Assigned task - Below are entries. Pull out all lines containing "computer".

::::::::::

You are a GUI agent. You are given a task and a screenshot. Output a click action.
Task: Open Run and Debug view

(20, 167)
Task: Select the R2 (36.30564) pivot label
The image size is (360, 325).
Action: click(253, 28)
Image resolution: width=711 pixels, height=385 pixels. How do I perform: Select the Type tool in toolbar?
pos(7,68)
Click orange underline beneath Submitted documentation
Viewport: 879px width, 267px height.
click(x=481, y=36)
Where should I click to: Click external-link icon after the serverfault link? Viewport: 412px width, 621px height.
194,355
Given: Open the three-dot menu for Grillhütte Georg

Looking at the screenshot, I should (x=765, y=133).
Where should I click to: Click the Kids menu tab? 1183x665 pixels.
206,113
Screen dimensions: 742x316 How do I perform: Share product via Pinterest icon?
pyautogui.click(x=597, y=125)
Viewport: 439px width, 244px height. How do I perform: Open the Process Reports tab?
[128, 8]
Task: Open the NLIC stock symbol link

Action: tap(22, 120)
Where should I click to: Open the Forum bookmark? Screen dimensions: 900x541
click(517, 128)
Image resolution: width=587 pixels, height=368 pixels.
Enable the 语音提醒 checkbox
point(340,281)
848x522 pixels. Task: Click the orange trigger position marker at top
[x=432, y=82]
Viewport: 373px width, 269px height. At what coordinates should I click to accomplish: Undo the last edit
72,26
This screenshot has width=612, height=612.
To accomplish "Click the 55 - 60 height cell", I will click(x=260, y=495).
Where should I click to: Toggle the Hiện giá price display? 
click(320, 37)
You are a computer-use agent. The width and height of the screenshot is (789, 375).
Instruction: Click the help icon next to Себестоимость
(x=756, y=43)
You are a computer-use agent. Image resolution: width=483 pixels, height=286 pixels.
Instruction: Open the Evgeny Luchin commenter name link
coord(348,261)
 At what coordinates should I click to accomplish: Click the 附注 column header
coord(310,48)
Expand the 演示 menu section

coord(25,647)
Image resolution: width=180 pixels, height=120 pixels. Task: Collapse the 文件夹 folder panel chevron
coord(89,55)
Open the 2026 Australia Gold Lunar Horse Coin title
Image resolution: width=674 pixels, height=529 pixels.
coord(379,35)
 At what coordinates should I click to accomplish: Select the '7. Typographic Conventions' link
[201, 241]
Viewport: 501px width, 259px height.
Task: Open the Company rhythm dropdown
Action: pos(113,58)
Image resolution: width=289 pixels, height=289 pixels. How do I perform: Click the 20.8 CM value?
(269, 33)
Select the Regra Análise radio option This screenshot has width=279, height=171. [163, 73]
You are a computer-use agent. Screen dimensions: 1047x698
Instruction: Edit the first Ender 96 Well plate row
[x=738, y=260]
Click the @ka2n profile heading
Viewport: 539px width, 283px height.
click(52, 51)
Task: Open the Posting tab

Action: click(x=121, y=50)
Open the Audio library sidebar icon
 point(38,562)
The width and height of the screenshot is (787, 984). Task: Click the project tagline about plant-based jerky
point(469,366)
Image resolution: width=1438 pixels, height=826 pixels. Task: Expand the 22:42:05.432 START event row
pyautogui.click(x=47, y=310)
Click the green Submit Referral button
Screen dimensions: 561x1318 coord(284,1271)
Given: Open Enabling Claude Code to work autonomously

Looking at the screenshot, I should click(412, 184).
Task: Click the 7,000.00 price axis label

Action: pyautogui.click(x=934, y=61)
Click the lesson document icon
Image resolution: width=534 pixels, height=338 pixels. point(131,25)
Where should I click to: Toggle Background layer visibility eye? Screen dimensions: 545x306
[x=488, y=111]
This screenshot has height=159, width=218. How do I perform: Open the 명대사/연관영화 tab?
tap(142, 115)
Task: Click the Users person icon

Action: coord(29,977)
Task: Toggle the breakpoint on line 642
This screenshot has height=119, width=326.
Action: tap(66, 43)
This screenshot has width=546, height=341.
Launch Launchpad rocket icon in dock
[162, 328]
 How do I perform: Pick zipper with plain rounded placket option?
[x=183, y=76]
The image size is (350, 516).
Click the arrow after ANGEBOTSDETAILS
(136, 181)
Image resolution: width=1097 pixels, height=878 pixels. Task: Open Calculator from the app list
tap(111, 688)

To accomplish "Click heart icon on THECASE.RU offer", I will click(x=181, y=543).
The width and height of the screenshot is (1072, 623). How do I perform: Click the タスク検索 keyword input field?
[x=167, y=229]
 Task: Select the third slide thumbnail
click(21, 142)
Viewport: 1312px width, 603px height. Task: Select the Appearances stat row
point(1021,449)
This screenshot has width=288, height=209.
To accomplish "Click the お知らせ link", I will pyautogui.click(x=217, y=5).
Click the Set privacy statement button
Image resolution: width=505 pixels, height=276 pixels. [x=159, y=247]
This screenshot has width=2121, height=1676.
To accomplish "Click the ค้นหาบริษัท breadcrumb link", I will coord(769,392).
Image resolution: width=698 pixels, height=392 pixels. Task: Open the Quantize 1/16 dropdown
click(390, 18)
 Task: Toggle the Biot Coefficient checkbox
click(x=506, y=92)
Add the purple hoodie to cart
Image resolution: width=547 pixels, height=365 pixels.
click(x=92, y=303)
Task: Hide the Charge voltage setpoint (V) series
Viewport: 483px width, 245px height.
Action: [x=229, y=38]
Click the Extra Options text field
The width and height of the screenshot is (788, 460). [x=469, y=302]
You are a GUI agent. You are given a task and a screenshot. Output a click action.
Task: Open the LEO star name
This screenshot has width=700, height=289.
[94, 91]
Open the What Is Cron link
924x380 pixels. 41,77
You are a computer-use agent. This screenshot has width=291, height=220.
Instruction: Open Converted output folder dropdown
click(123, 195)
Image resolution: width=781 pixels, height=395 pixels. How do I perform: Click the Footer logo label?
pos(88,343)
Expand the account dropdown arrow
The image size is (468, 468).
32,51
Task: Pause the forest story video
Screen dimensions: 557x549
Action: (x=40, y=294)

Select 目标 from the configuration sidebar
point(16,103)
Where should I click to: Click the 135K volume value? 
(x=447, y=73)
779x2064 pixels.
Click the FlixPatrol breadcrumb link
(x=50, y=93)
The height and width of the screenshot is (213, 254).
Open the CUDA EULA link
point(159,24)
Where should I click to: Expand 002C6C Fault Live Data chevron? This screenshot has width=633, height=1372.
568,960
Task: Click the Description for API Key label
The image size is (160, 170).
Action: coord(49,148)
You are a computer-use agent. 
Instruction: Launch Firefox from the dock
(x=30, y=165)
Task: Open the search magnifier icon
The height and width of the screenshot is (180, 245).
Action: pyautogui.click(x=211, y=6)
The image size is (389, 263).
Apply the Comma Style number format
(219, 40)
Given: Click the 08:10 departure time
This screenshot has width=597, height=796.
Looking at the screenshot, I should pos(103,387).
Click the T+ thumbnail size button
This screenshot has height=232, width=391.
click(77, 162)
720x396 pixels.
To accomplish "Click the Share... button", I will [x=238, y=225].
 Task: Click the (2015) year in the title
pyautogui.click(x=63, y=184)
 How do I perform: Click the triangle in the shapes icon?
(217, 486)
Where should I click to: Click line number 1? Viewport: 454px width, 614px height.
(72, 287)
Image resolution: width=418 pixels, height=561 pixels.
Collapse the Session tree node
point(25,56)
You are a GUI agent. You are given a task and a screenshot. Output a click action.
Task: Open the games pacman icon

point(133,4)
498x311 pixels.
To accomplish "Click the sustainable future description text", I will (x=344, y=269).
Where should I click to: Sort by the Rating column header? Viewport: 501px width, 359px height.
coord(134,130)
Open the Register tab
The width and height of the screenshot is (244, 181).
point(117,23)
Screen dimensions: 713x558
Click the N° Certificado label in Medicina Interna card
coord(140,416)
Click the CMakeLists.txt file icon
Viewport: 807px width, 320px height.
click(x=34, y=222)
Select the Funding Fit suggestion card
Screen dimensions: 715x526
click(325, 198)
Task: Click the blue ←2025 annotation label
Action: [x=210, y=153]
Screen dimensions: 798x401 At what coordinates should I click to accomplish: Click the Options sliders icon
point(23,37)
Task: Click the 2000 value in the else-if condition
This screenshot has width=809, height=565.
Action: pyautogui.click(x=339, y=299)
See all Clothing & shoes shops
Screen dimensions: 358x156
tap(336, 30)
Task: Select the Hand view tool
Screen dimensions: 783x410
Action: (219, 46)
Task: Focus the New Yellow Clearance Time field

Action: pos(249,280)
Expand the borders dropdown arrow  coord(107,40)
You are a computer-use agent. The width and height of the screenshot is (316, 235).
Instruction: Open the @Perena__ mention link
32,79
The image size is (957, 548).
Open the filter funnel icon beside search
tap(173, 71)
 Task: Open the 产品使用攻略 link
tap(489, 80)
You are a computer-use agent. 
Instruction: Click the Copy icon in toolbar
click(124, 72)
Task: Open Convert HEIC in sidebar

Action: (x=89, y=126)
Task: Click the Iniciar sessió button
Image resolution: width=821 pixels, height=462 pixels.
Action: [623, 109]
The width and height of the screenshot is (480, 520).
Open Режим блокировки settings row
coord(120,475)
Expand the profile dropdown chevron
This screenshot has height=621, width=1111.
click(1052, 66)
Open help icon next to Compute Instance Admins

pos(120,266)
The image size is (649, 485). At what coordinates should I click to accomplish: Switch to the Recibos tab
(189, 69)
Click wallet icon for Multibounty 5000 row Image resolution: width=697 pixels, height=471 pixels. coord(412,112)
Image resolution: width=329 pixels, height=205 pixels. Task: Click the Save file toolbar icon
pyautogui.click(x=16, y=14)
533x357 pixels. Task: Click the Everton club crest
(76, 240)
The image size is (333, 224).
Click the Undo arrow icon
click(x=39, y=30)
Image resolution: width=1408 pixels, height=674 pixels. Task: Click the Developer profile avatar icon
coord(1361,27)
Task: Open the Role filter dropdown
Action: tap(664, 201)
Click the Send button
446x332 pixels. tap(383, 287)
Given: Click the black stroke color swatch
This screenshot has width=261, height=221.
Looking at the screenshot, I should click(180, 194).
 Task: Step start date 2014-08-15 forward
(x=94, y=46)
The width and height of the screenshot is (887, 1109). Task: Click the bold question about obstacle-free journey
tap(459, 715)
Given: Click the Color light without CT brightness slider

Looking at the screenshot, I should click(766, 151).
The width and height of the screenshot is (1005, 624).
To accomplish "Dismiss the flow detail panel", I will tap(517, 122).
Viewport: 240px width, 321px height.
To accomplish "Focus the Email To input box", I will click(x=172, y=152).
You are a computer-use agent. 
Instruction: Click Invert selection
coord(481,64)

::::::::::

Reply -
You are a computer-use agent. The width and height of the screenshot is (789, 375).
You are a computer-use agent. Image resolution: width=483 pixels, height=286 pixels.
You are a computer-use agent. Screen dimensions: 1047x698
You are a computer-use agent. This screenshot has width=291, height=220.
You are a computer-use agent. 
You are a computer-use agent. The width and height of the screenshot is (316, 235).
You are a computer-use agent. 
You are a computer-use agent. 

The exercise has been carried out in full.